Title of the chief officers of the Boeotian Confederacy

Boeotarch (Βοιωτάρχης, Boiotarches) was the title of the chief officers of the Boeotian Confederacy, founded in 379 BC after a rebellion freed the cities of Boeotia from Spartan dominance. There were seven Boeotarchs, democratically elected from seven electoral districts throughout Boeotia. As the largest city of the region, Thebes generally elected four of the Boeotarchs, while the other three represented outlying districts. The number of Boeotarchs, however, may not have remained constant at seven. They may have not even represented districts in the same way as the earlier Boeotian League.

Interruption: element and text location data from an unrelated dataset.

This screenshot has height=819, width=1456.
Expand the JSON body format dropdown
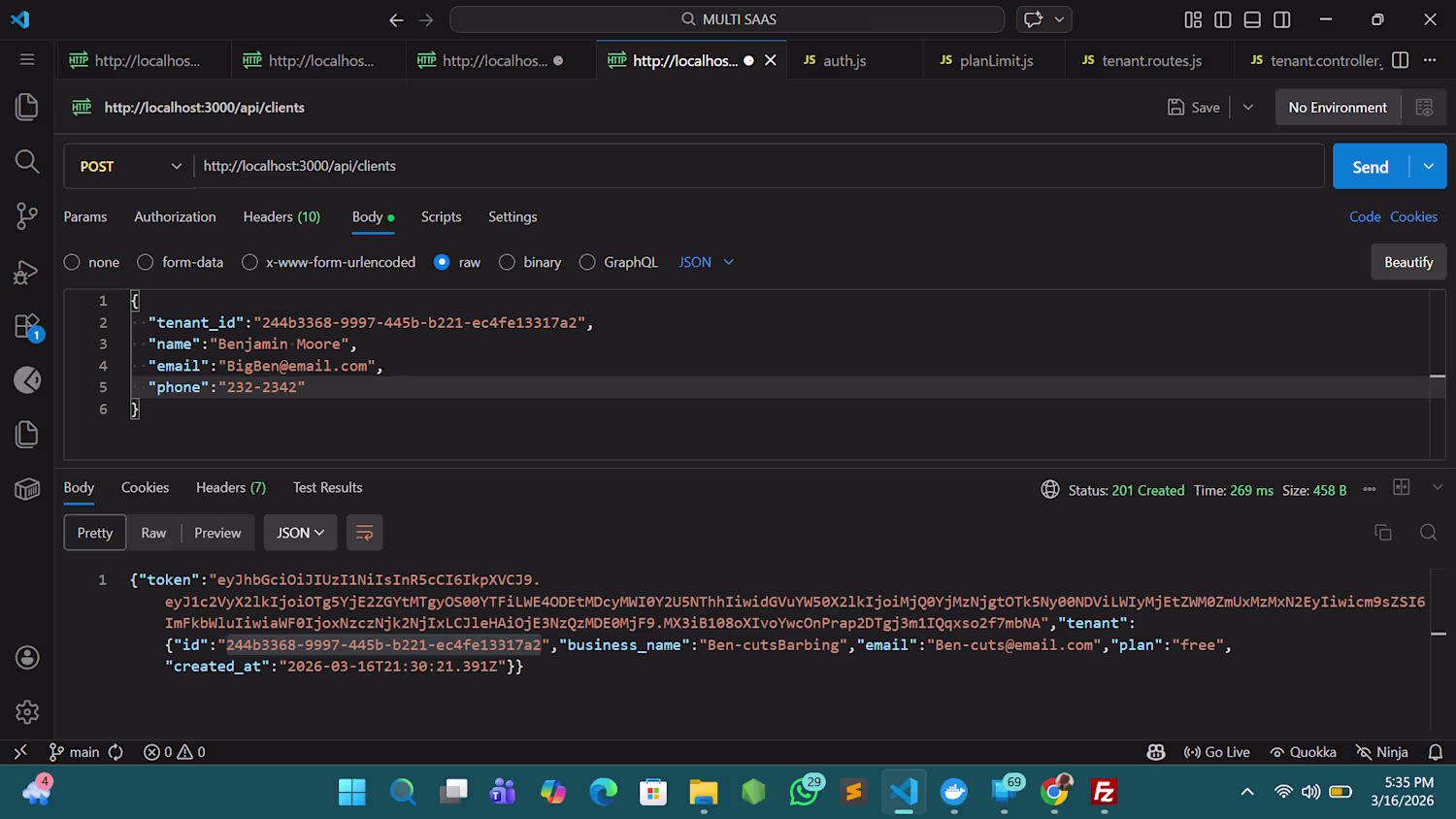707,262
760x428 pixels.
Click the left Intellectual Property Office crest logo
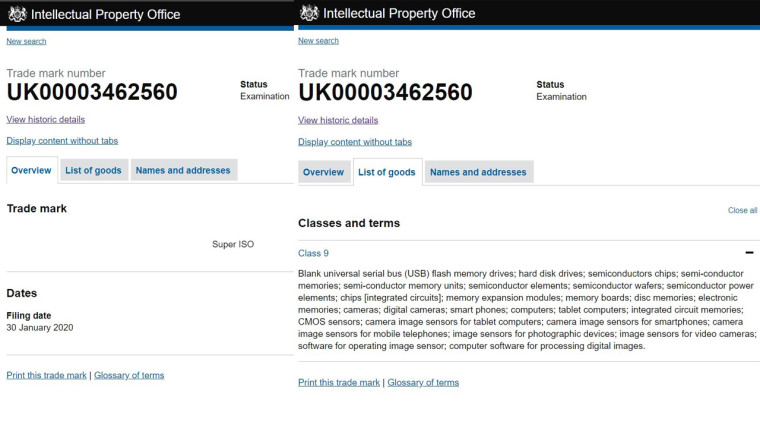pos(17,14)
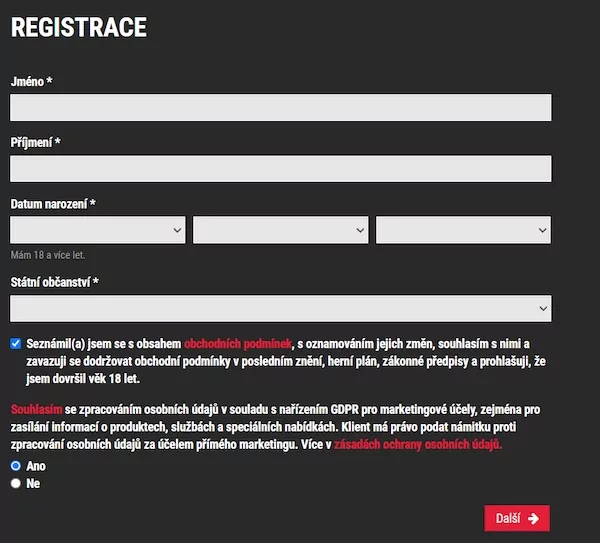Click the Státní občanství label
The height and width of the screenshot is (543, 600).
click(x=54, y=282)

Failure to relinquish power was a capital offence. The function of the Boeotarchs were roughly equivalent to that of the Athenian strategos, acting as both political leaders and generals in battle. And indeed, many other political, military, and judicial offices in the Boeotian League were copied from the Athenian model. The Boeotians also had an archon, but unlike the Athenian archon, his duties were merely symbolic. The sole responsibility of the Boeotian archon was in lending his name to the name of the year, a practice borrowed from the Athenians.

The most famous individuals to hold the office were Epaminondas and Pelopidas, who led Thebes to hegemonic status over Greece in the middle of the 4th century BC ("Theban hegemony").